The second thing that bothers me is that the Bauersche Gießerei seems to have used the phrase “Die Schrift unserer Zeit” before. Attached for instance is a 1913 or 1914 advertisement for Wienyk-Kursiv, in which the Bauersche Gießerei had described the typeface as “Die Kursivschrift unserer Zeit”. Nobody has ever described Wieynk-Kursiv that way since then, as the claim was simply not accurate, just aspirational. I think the company had a marketing slogan in its back pocket, which it hoped would eventually stick. With Futura, it finally did. Interestingly, Heinrich Wieynk [1874–1931]—who had designed Wienyk-Kursiv—was one of Futura’s few vocal critics.

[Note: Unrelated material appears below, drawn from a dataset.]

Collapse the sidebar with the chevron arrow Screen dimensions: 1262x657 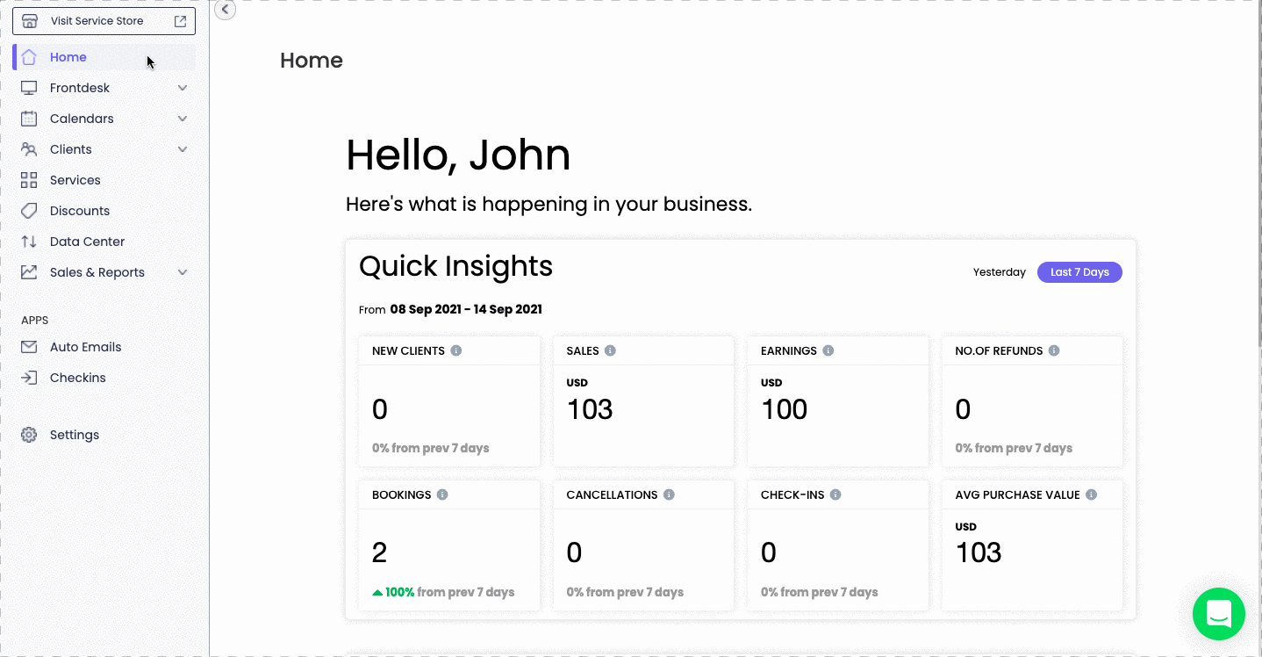point(224,10)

Another point: I am not certain that Renner’s Futura specimen introduction was referencing lettering from 1895 to 1914 and the calligraphy of the old masters. I think that Renner’s statements are a commentary on type-making in 1927. By the mid-1920s, it was a matter of faith in the printing industry that type came from writing, both because of influential texts of Rudolf von Larisch (as well as the quieter example of Anna Simons‘s pupils) and the phenomenal success of the Klingspor foundry’s typefaces. Even before Rudolf Koch’s first typeface was published, the foundry had already released work from [Otto] Eckmann, [Peter] Behrens, and [Otto] Hupp that had been informed by writing instruments. All of Koch’s typefaces were based on his own calligraphy, and I think that Renner could not stand any of this.

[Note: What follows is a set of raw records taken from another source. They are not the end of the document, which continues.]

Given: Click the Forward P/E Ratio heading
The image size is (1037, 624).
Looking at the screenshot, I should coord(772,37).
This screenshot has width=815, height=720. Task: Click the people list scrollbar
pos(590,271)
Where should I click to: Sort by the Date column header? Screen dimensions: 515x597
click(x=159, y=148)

There have been decades worth of discussions regarding how many ideas Renner and the young Jan Tschichold shared. [Christopher] Burke suggests that Tschichold did not find Futura suitable as a typeface for body text, which was Renner’s intended application for the design. In his Die neue Typographie, Tschichold also wrote that type needed to be designed by engineers. That would have left no room for Paul Renner or the entire Klingspor stable. It also left no room for the many other designers that foundries like Berthold, Schelter & Giesecke, and Stempel had been hiring in their attempt to produce calligraphic typefaces that would catch fire the way Klingspor’s did.